Tutto è uno
Nata nel 1098 da un nobile di modeste fortune e da una donna che, forse, non sentì mai vicino a lei, Ildegarda era la decima figlia di una famiglia molto numerosa. Il 1098 fu l'anno della crociata dei pezzenti guidata da Pietro l'Eremita. Un segno anche questo, lei che si considerò "una piuma abbandonata al vento della fiducia di Dio" in tutta la sua vita si dedicò ad essere voce della coscienza dell'uomo. Dalla parole prestate a Lucia Tancredi ad Ildegarda, il racconto di quel periodo e della sua nascita, per il secondo appuntamento della rubrica con Ildegarda. La potenza e la grazia, 2010.
«Venni al mondo nel 1098, quando i cristiani credettero di dover vendicare il sangue di Nostro Signore.
Partirono quell’anno orde di uomini di ventura, chierici, bambini, mendici, donne vestite da uomo a cavalcioni sui cavalli, con le reliquie dei santi cucite tra i panni e spade, spiedi aguzzi in mano. Li guidava Pietro detto l’Eremita che si reputava già un santo, poiché le folle lo seguivano e strappavano i peli dell’asino che cavalcava per farne reliquie. Poi seguirono i nobili e i cavalieri con le croci tessute sulla tela dei mantelli e i brandi scintillanti. Camminavano verso Gerusalemme.
Dentro l’anello delle mura la città sfavillava per le cupole a smalti colorati. Là dentro era Gerusalemme d’oro, di rame e di luce, la roccia da cui Dio aveva creato la terra, piantato gli alberi dell’Eden, dove Abramo aveva preparato il sacrificio di Isacco, dove Salomone aveva eretto il Tempio, dove il mal seme d’Adamo era stato mondato goccia a goccia dal sangue di Cristo.
«I crociati fuori dalle mura avevano pregato e pianto. Le cupole d’oro e di smalto mandavano bagliori. Entrarono, per vendicare ogni offesa, e il massacro non ebbe limiti. Ogni uomo venne passato a filo della spada, le donne violate e poi gettate nella gola dei vicoli con i corpi fatti a pezzi, i bambini annegati nelle cisterne. I cavalieri procedevano nel Tempio e nel portico di Salomone col sangue fino alle ginocchia. Poi si lavarono e si mondarono di ogni lordura inginocchiandosi a baciare il sepolcro di Cristo.
La mala novella dei Crociati in Terrasanta la andavano diffondendo per le nostre contrade i puri, i perfetti catari. Adoravano, questi, un Cristo che sapeva d’Oriente, immacolato come l’agnello, che di fronte al male non combatteva, ma si sacrificava rinunciando.
«I catari rinunciavano alla terra che calpestavano, si cibavano di frutti caduti e latte di mandorla, amavano le vesti chiare, le case spoglie, i volti fatti di perla pei digiuni, gli sposi senza congiungimento carnale. Non volevano redimere la materia, poiché il loro Cristo non si era mai incarnato, non aveva calzato sandali, non aveva spezzato pane e carne d’agnello, bevuto vino, non aveva urlato dalla croce.
Questo succedeva quando nascevo.
Dov’era il Signore Dio nostro quell’anno in cui venni gettata nel mondo, femmina, grinzosa come una prugna disfatta, un grumo secco sputato, inutile come un orcio sfondato?
A Oriente erano le preghiere dei Crociati levate con le spade, a Occidente i deboli catari e le loro preghiere pure, di calce: due forze opposte dello stesso spreco, dell’orgoglio umano che sborda.

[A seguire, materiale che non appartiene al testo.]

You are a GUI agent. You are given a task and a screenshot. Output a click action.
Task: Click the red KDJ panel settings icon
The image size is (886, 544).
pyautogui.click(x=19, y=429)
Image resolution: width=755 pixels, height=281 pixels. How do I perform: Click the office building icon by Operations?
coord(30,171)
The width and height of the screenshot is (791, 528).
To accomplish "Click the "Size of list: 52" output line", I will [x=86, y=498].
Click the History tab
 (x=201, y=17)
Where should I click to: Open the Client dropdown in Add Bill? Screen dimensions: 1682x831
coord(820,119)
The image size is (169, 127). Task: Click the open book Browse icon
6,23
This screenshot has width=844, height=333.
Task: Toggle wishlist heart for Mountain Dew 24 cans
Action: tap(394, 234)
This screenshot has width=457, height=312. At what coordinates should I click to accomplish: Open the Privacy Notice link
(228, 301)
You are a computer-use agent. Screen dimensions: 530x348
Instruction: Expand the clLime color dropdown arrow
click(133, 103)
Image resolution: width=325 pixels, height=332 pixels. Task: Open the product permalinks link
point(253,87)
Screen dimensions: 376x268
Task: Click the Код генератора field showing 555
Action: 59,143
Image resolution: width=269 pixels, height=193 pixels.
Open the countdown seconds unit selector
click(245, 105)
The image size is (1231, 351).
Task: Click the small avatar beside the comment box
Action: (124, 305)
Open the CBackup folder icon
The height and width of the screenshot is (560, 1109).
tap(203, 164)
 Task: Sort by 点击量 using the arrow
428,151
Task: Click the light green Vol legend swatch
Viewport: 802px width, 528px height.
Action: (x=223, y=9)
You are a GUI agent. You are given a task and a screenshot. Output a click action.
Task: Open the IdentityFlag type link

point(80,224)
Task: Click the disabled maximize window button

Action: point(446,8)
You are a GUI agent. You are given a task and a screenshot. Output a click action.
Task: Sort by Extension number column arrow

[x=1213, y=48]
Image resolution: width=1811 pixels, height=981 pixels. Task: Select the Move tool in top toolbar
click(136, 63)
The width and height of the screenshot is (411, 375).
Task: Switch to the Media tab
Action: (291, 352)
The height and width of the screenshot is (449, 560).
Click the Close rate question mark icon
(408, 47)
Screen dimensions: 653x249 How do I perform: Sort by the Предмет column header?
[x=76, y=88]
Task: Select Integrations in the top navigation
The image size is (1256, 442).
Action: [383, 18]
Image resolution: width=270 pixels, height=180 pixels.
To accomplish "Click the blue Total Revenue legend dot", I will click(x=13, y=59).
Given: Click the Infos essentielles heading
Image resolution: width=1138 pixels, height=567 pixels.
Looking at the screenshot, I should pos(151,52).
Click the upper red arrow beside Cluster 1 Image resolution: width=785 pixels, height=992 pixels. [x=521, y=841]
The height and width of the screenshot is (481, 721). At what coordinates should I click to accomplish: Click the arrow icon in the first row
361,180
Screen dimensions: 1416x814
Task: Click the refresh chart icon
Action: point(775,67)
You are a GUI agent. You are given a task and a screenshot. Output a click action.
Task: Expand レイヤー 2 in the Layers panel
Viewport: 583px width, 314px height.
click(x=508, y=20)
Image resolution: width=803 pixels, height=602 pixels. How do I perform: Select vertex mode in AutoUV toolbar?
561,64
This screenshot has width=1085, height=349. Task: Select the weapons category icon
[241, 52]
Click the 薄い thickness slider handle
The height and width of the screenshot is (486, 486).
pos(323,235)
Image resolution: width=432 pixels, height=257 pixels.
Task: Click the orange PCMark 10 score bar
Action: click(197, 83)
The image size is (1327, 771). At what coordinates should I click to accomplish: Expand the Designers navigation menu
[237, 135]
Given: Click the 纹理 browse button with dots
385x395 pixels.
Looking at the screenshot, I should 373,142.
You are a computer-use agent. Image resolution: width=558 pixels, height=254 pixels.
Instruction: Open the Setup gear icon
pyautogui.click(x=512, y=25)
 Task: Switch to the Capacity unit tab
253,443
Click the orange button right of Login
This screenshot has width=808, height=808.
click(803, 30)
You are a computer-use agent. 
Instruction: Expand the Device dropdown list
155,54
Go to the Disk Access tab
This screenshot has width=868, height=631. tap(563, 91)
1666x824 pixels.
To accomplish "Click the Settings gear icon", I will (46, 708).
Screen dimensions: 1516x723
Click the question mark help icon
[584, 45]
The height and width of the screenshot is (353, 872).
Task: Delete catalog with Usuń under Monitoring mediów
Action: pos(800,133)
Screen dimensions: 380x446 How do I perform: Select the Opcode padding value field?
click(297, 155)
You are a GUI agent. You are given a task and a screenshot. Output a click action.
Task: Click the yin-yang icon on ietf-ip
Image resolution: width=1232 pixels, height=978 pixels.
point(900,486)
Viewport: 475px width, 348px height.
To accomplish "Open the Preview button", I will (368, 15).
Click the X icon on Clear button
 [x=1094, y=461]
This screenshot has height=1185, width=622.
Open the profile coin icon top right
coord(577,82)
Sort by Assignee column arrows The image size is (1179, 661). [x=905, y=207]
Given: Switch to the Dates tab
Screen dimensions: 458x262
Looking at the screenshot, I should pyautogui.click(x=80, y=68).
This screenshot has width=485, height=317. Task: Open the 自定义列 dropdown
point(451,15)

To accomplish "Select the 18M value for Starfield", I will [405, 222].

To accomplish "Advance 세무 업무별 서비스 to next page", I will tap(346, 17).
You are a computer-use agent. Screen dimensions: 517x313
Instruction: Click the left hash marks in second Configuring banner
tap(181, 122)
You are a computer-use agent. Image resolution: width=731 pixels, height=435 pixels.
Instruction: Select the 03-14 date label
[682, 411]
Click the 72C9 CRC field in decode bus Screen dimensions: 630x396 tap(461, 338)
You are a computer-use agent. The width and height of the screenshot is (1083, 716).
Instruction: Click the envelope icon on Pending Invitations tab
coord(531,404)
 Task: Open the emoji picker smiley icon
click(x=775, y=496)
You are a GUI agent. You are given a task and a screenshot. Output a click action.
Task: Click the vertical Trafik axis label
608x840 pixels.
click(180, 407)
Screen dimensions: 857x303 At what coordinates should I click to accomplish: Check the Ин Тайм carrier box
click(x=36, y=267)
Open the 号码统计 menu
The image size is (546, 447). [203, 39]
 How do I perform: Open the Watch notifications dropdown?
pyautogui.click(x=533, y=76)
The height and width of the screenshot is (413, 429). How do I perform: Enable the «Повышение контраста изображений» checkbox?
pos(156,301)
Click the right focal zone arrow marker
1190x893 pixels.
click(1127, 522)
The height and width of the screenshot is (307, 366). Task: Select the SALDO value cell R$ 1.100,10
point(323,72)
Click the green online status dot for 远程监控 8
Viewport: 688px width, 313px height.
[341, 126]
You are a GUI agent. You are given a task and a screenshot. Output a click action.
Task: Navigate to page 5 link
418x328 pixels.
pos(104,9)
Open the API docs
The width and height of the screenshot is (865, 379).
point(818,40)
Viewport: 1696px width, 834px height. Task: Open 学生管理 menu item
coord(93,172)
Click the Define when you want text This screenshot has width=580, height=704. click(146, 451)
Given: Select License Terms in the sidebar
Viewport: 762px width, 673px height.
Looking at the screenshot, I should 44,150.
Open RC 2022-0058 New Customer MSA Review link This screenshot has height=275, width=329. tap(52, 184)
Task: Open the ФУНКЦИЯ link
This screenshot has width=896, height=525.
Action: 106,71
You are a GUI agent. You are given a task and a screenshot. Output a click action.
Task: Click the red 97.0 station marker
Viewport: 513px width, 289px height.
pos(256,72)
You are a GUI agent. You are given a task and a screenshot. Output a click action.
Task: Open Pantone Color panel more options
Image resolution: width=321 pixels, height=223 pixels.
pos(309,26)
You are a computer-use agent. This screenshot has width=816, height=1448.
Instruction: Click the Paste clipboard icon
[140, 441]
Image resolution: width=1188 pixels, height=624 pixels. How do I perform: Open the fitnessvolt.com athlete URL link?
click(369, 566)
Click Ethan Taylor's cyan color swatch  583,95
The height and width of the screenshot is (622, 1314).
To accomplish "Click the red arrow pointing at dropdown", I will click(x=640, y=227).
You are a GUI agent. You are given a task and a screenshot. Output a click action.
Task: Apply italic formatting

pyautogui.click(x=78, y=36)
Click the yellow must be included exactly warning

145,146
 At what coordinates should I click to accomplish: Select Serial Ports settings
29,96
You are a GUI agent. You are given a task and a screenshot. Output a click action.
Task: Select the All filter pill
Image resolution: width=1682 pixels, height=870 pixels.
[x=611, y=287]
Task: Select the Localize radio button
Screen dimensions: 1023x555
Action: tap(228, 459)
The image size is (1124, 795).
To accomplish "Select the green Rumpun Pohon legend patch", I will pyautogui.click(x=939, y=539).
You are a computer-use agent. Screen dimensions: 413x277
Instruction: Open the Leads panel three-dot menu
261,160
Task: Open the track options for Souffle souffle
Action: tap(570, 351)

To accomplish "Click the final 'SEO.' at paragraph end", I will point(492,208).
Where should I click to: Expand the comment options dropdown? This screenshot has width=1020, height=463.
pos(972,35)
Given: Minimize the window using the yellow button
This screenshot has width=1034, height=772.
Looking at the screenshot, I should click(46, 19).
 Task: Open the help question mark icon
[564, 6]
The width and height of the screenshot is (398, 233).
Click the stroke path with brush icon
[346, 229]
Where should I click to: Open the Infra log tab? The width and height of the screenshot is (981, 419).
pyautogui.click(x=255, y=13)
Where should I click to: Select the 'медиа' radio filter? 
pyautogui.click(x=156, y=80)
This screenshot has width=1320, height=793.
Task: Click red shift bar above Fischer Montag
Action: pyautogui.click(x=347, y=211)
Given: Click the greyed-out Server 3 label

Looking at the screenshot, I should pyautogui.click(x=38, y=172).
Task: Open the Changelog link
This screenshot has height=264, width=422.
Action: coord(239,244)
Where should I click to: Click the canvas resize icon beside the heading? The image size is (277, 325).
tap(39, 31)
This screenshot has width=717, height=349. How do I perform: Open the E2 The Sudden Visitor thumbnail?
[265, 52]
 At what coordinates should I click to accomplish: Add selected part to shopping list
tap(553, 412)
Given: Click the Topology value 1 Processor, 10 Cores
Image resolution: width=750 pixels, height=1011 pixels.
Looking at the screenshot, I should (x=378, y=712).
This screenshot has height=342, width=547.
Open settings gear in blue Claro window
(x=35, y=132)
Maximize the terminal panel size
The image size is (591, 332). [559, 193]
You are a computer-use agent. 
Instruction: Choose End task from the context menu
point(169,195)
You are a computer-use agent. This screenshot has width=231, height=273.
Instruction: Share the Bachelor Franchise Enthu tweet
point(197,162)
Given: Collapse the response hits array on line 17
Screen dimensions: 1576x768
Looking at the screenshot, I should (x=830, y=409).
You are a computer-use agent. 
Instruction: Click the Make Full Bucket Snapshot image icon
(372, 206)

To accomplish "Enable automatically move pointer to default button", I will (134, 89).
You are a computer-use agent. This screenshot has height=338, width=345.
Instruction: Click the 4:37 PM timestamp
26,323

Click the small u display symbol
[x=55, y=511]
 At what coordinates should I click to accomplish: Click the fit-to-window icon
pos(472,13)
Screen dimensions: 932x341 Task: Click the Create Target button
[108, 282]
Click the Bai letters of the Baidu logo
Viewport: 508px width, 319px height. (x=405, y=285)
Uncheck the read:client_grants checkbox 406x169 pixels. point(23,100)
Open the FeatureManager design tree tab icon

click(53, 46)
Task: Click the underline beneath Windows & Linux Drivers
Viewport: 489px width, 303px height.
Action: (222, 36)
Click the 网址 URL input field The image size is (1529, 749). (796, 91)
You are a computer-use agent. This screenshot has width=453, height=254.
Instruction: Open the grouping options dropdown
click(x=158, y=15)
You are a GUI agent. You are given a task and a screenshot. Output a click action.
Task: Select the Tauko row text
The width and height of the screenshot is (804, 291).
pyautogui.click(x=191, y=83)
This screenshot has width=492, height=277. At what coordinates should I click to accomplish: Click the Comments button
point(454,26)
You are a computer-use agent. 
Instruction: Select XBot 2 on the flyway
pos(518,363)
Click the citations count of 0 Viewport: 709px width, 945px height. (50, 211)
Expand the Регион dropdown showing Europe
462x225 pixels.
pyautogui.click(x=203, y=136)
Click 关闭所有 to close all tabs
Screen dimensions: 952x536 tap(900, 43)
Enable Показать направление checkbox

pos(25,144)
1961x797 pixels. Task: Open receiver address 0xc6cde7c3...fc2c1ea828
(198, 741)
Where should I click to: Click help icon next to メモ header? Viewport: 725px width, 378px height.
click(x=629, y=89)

In quegli anni di tregenda Dio mi chiamò al mondo, perché fossi come la decima dracma della parabola.
Una donna perde la decima dracma e la cerca con la lucerna per tutta la casa fino a quando non la trova. Poi chiama le amiche e le vicine per rallegrarsi con loro.
«Il numero dieci è quello in cui ritorna l’unità, è la tessera mancante che combacia gli orli per mostrare che tutto è Uno. Una è l’acqua, la terra, la fiamma, il respiro del mondo, il seme, il sangue. Dieci è il sigillo che tutto contiene, è la discrezione che non concede agli sprechi.
Ero la decima figlia come la decima dracma, uscita dal ventre vizzo di mia madre».